EXERCISE DETAILS. From the first line to the last, output the data exactly as it stands, minus its pictures.
┌──
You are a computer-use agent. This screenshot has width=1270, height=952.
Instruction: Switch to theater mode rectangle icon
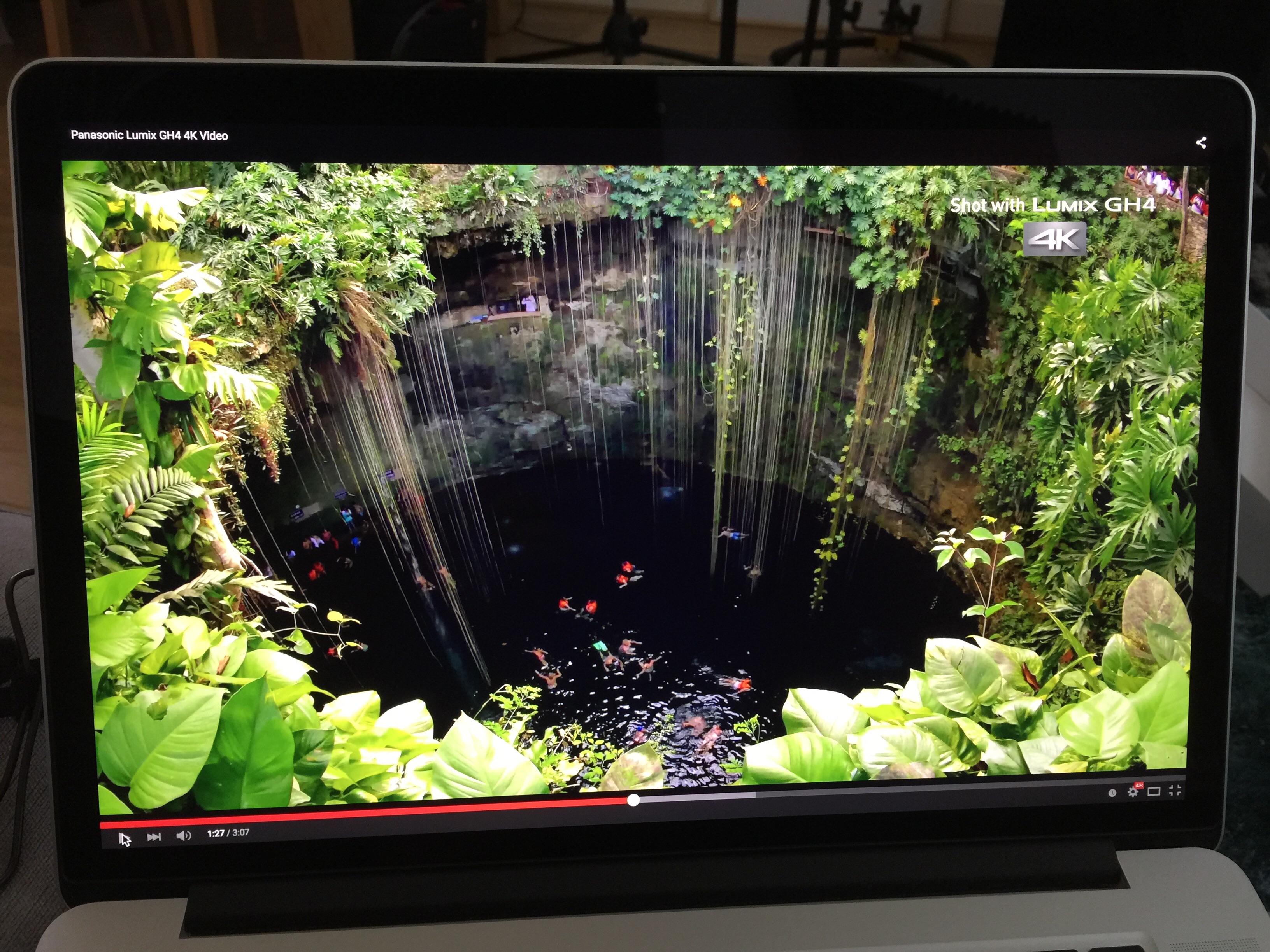[1153, 792]
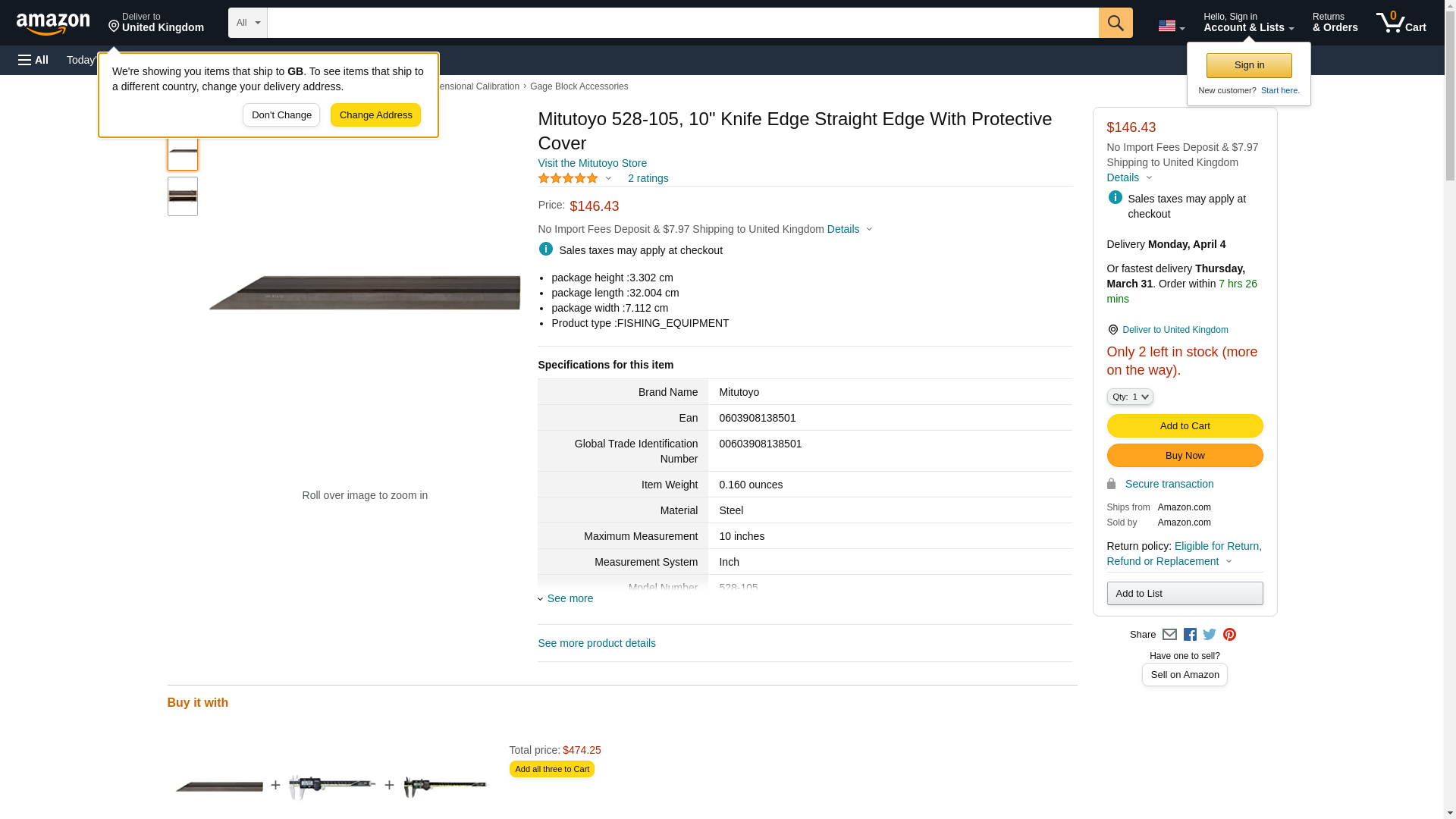1456x819 pixels.
Task: Share the product on Pinterest
Action: pos(1229,635)
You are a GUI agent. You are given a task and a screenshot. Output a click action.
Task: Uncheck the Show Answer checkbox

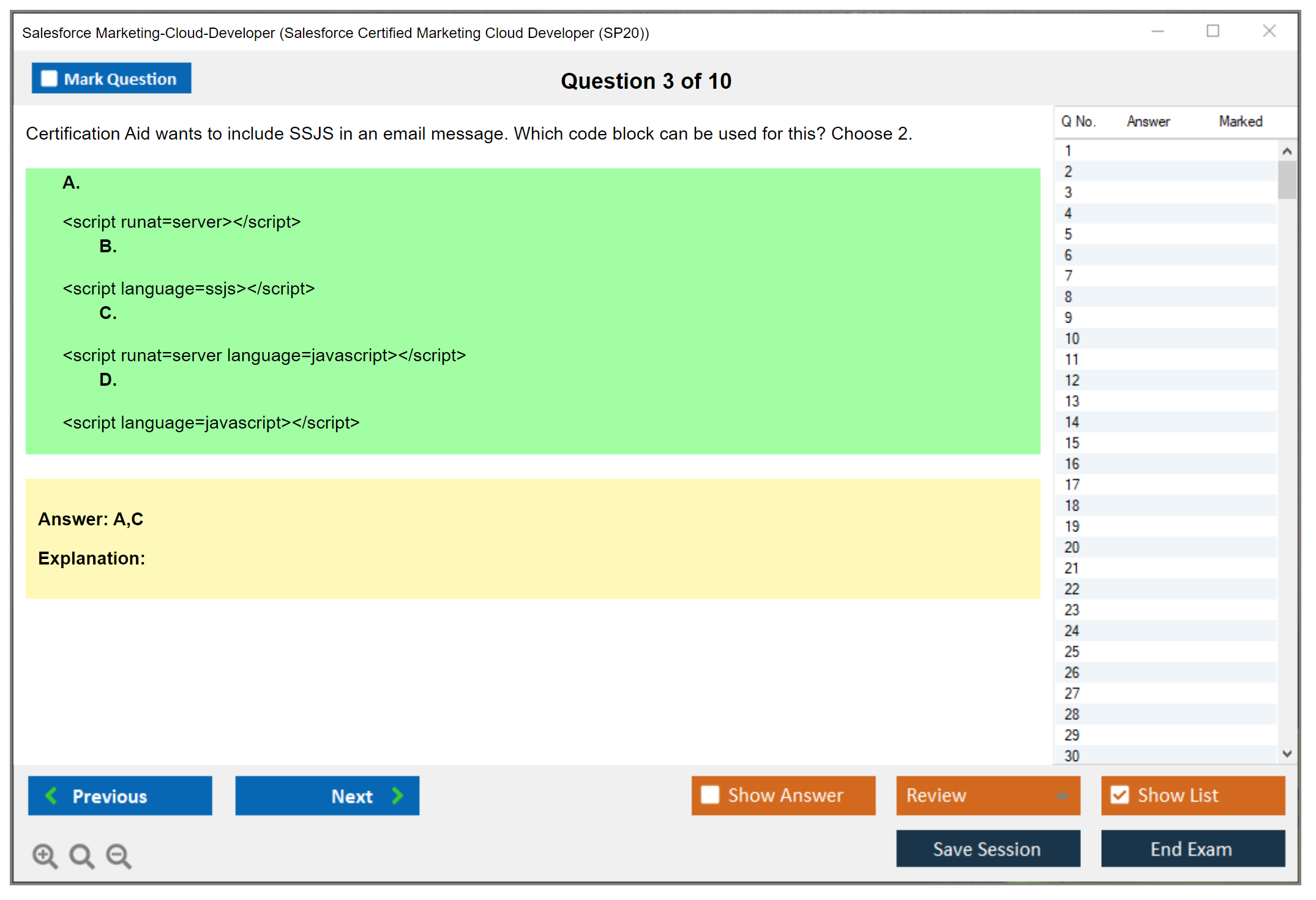point(710,795)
└──
ANSWER.
You are a computer-use agent. This screenshot has width=1270, height=952.
Instruction: Switch to theater mode rectangle icon
[1153, 792]
1456x819 pixels.
Task: Share the product on Pinterest
Action: pos(1229,635)
You are a GUI agent. You are given a task and a screenshot. Output a click action.
Task: Uncheck the Show Answer checkbox

point(710,795)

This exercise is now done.